• [TAREFAS A CUMPRIR]:
a) Cite literalmente o trecho do artigo sobre a pesquisa Focus que vai de "Nesta segunda-feira, 22, o" a "atração de investimentos.)".
b) Diga se cada afirmação concorda com o artigo sobre a pesquisa Focus, respondendo sim ou não com as palavras exatas do artigo que decidem: (i) a pesquisa Focus foi divulgada pelo Banco Central numa segunda-feira; (ii) a expectativa mediana de crescimento econômico para 2021 subiu de 3,29% para 3,43%; (iii) o governo Bolsonaro foi eleito sob uma bandeira liberal.

• [TEXTO DO DOCUMENTO]:
________________________

Em meio ao quiproquó da política, a pesquisa Focus já está ultrapassada

Boletim divulgado nesta segunda-feira mostra uma queda mediana das expectativas para o crescimento econômico de 2021 de 3,43% para 3,29%, mas essa previsão não deve valer mais

  • Por Fernanda Consorte
  • 23/02/2021 10h48
Fernando Frazão/Agência Brasil Mudança nos valores dos combustíveis está atrelada a variação do petróleo no mercado internacional e a oscilação do dólar Mercado financeiro responde duramente à intervenção na Petrobras

Nesta segunda-feira, 22, o Banco Central divulgou sua tradicional pesquisa Focus semanal. Ela mostra uma queda mediana das expectativas para o crescimento econômico de 2021 de 3,43% para 3,29%. Uma queda modesta, na minha opinião, considerando todo o quiproquó político que o Brasil está envolvido ao passo que a pandemia corre solta por aí e a vacinação contra a Covid-19 engatinha. Ou seja, essa nova expectativa já está ultrapassada. O governo Bolsonaro foi eleito sob uma bandeira liberal, com seus superministros e pensamentos que iam de ajustes de contas fiscais a privatizações. Mas isso não tem acontecido. Podem culpar a pandemia, 2020 e sua conjunção rara de astros, porém as medidas populistas cada vez mais claras tomadas pelo governo são bem distintas da receita já prescrita para o final da crise (as vacinas e a atração de investimentos.)

________________________

• [INFORMAÇÕES]:
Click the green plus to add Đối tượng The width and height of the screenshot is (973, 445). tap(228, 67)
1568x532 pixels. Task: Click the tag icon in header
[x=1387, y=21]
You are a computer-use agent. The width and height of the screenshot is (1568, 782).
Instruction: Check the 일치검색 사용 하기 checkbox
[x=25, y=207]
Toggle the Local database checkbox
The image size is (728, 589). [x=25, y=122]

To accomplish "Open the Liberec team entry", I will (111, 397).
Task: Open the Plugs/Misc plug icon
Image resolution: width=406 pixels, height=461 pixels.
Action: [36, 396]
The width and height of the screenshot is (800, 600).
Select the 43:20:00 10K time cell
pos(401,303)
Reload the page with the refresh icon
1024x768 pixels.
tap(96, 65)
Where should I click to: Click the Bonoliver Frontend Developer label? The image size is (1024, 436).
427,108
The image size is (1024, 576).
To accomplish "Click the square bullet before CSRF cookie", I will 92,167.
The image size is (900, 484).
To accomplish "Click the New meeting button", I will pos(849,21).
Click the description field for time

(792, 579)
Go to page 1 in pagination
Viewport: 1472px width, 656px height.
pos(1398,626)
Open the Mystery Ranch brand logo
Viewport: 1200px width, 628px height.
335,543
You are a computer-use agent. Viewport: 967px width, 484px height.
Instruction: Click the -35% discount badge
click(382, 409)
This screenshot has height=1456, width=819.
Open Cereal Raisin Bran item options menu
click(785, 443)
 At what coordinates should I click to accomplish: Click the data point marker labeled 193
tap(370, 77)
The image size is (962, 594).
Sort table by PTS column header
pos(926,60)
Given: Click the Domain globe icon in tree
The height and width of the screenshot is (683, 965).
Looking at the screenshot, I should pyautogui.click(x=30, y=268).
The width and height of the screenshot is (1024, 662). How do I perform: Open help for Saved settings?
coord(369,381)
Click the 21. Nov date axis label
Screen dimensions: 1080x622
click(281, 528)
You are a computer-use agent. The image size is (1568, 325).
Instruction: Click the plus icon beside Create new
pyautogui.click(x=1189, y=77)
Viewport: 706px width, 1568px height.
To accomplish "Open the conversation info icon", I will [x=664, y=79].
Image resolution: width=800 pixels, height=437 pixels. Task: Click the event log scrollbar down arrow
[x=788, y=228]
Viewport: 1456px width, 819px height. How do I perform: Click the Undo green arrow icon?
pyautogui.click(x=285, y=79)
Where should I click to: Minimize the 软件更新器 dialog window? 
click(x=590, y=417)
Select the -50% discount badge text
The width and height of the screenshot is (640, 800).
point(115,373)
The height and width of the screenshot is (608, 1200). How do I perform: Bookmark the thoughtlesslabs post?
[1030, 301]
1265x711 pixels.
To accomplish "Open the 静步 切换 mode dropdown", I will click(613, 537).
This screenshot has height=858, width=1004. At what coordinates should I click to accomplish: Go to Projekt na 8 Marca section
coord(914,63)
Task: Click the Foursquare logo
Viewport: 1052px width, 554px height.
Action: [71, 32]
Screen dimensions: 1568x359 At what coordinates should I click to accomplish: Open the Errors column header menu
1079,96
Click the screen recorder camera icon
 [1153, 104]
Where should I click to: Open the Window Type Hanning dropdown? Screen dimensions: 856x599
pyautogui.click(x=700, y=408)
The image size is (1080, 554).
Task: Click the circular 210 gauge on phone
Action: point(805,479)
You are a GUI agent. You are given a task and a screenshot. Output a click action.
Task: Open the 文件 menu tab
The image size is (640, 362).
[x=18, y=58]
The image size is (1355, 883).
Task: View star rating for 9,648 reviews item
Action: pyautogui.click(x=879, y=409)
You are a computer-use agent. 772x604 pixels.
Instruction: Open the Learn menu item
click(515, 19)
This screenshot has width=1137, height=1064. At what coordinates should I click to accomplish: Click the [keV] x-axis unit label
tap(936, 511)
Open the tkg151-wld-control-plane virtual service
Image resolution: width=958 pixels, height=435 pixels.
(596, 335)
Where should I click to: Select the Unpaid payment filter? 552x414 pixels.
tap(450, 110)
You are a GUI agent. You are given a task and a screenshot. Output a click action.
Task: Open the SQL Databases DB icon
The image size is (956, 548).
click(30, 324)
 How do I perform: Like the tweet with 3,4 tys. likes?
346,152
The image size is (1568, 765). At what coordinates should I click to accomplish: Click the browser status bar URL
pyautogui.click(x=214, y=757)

________________________

• [RESPOSTAS POR ITEM]:
a)
Nesta segunda-feira, 22, o Banco Central divulgou sua tradicional pesquisa Focus semanal. Ela mostra uma queda mediana das expectativas para o crescimento econômico de 2021 de 3,43% para 3,29%. Uma queda modesta, na minha opinião, considerando todo o quiproquó político que o Brasil está envolvido ao passo que a pandemia corre solta por aí e a vacinação contra a Covid-19 engatinha. Ou seja, essa nova expectativa já está ultrapassada. O governo Bolsonaro foi eleito sob uma bandeira liberal, com seus superministros e pensamentos que iam de ajustes de contas fiscais a privatizações. Mas isso não tem acontecido. Podem culpar a pandemia, 2020 e sua conjunção rara de astros, porém as medidas populistas cada vez mais claras tomadas pelo governo são bem distintas da receita já prescrita para o final da crise (as vacinas e a atração de investimentos.)

b)
(i) Sim: "Nesta segunda-feira, 22, o Banco Central divulgou sua tradicional pesquisa Focus semanal."
(ii) Não: "Ela mostra uma queda mediana das expectativas para o crescimento econômico de 2021 de 3,43% para 3,29%."
(iii) Sim: "O governo Bolsonaro foi eleito sob uma bandeira liberal"